Eating too much red meat and poultry may increase the risk of developing diabetes, a large Asian study suggests.
The study, published in the American Journal of Epidemiology, partially attributes the risk to the higher content of heme iron in these meats.
The results suggest that eating fish/shellfish is not associated with risk of diabetes.
These findings come from the Singapore Chinese Health Study, which recruited 63,257 adults aged 45-74 years between 1993 and 1998, and then followed them up for an average of about 11 years.
In their analysis, Professor Koh Woon Puay from Duke-NUS Medical School in Singapore and her team found a positive association between intakes of red meat and poultry and risk of developing diabetes.
Specifically, compared to those in the lowest quartile intake, those in the highest quartile intake of red meat and poultry had a 23 per cent and 15 per cent increase in the risk of diabetes, respectively.

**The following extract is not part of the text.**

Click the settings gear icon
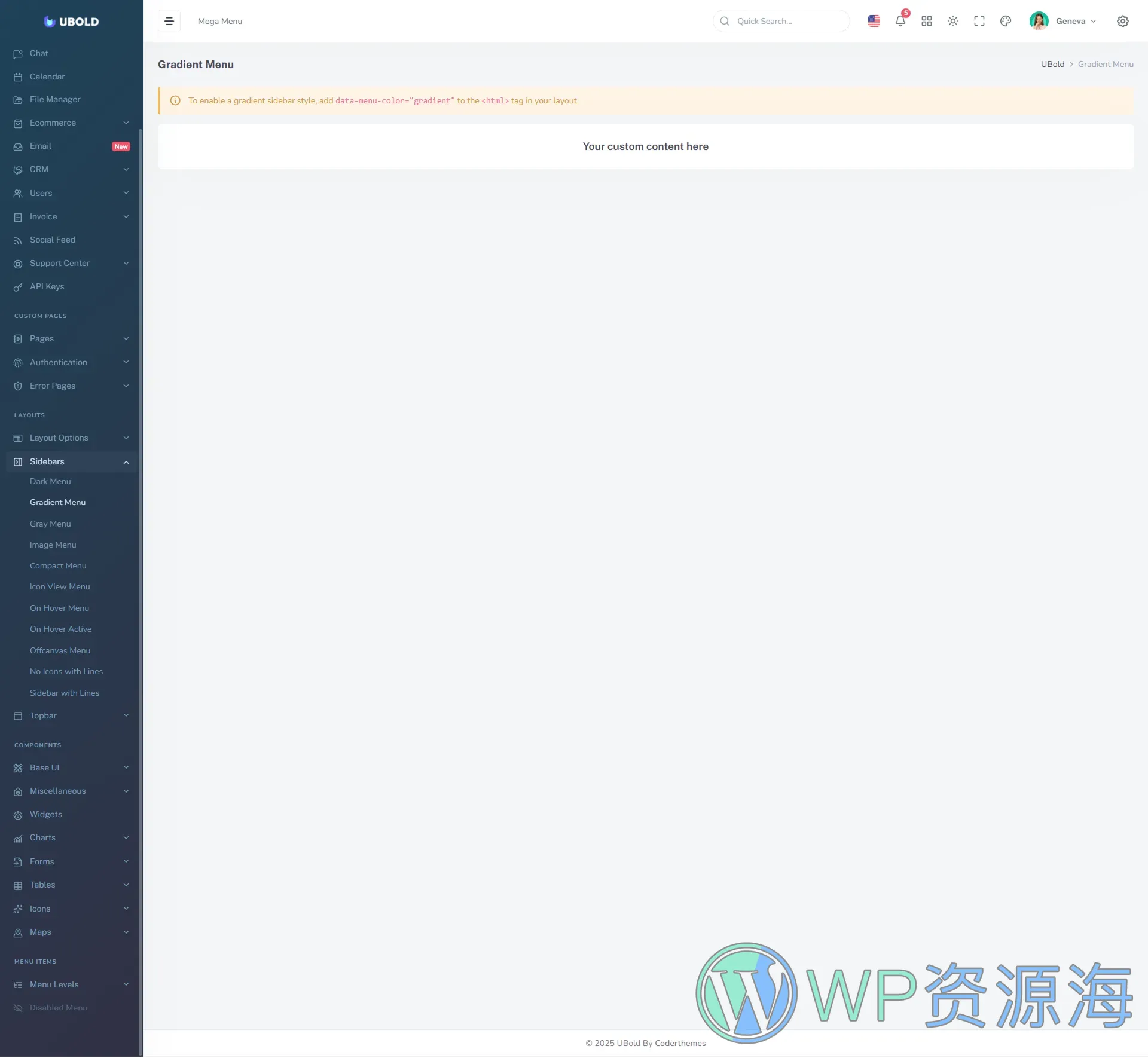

The increase in risk associated with red meat/poultry was reduced by substituting them with fish/shellfish, the study showed.
In trying to understand the underlying mechanism for the role of red meat and poultry in the development of diabetes, the study also investigated the association between dietary heme-iron content from all meats and the risk of diabetes and found a dose-dependent positive association.
After adjusting for heme-iron content in the diet, the red-meat and diabetes association was still present, suggesting that other chemicals present in red meat could be accountable for the increase in the risk of diabetes.
Conversely, the association between poultry intake and diabetes risk became null, suggesting that this risk was attributable to the heme-iron content in poultry.
The study suggests that chicken parts with lower heme-iron contents such as breast meat, compared to thighs, could be healthier.